People also lived much more pragmatically. They had smaller houses, only one family car, and rarely went out to eat. If people made the same choices today, one income would suffice. Most families don't like living in 1400sqft houses with no cable, and no a/c. Most parents don't like spending 12hours a day cooking food from scratch while providing childcare.
Well, you have to forgive them - the TVs in the 60s were crappy little things, black and white as often as not, whereas today they're giant affairs full of colour and motion, and you can't get a B&W one. You could tick off a checkbox saying "Has TV?", but that's missing part of what standard of living is about.

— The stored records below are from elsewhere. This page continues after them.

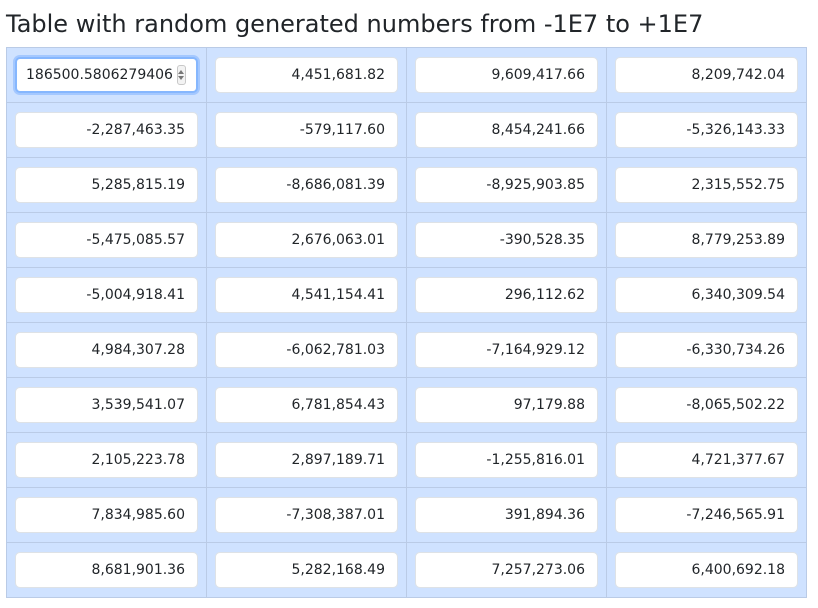 The width and height of the screenshot is (818, 608). I want to click on number-input: 8,209,742.04, so click(706, 75).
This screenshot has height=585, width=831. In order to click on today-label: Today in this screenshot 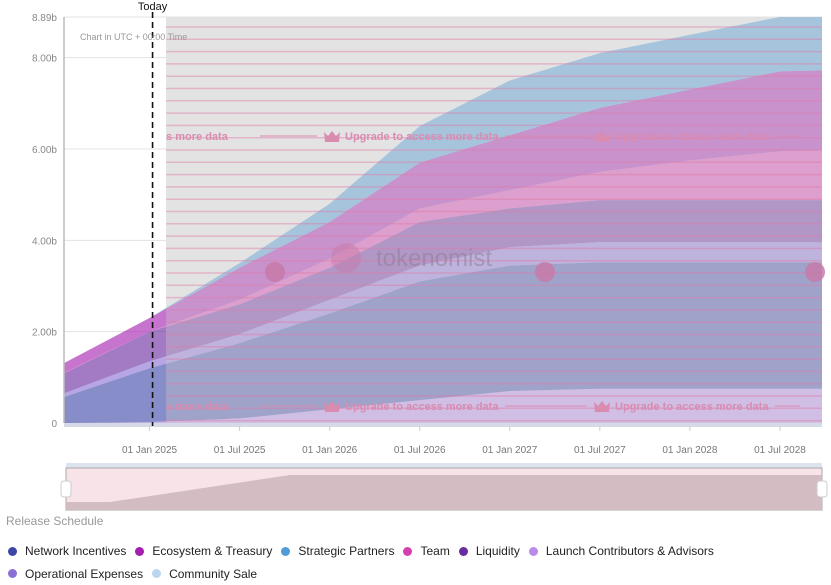, I will do `click(153, 7)`.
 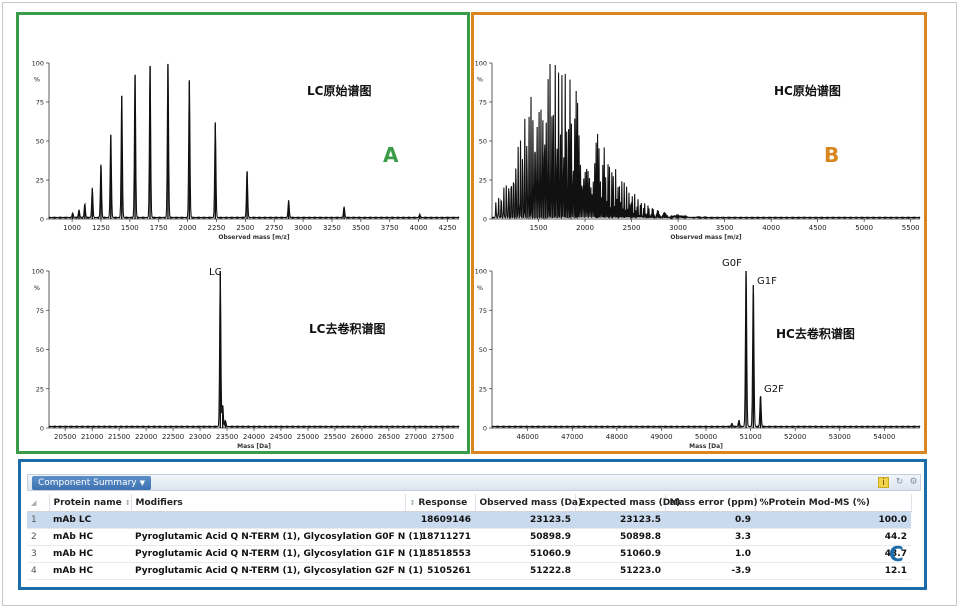 What do you see at coordinates (268, 503) in the screenshot?
I see `col-modifiers: Modifiers` at bounding box center [268, 503].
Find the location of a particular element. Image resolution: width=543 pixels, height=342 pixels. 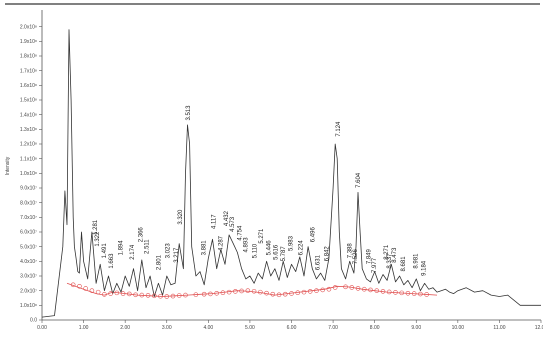

y-tick-label: 0.0 is located at coordinates (34, 321).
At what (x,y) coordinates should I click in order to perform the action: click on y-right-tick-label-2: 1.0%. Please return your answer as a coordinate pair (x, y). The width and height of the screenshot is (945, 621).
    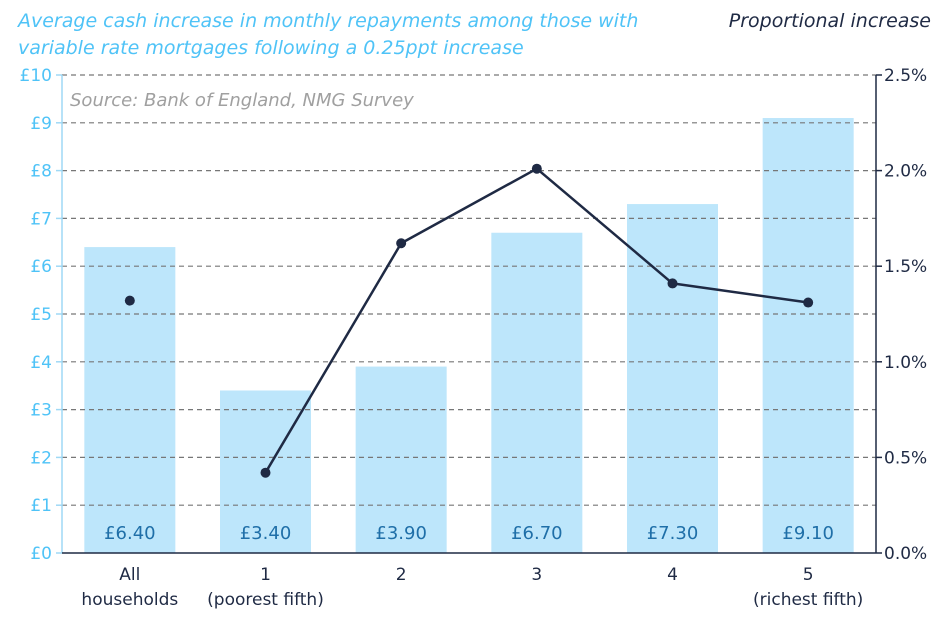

It took one worker in the household to pay the bills; now, two people work and can't make ends meet. Mortgages were 15 years, not 30. The savings rate was extremely higher; now the savings rate is negative. America had little debt, and consumers had little debt. College education could be paid for with a part time job; now we're sitting on $1.2 or so trillion in debt on that end alone.
The minimum wage was equivalent to over $40,000 in 1967. Now a decent job pays that.
Using nearly any measurement, even the bogus CPI from the Feds, you find that wages peaked in about the late 1960s to 1970. And meanwhile, we've had to accumulate vast amounts of debt just to maintain these levels, so in real terms the standard of living has plunged.
In the 1960s, America had roughly half of all global manufacturing to itself. A lot of that was due to our manufacturing base surviving WW2 fully intact. However, we saw the benefit of that, and it showed up in the form of jobs and wages.
Now, welfare program dependency is at all time highs. Poverty rates are at multi-decade highs. The split between the rich and the poor is up dramatically, as workers drown, good jobs disappear and the rich shift capital to avoid the devaluation of the dollar. The % of the population dependent on food stamps is off the charts. The labor force participation rate is at multi-decade lows. The Federal Government is running a 3/4 trillion dollar deficit, propping up millions of jobs. Interest on all of our debt is as low as it can possibly go, and won't stay this cheap, that includes student loans, consumer debt, mortgage debt, corporate debt. Add it all up, and there has been an extraordinary real erosion of the standard of living over four decades.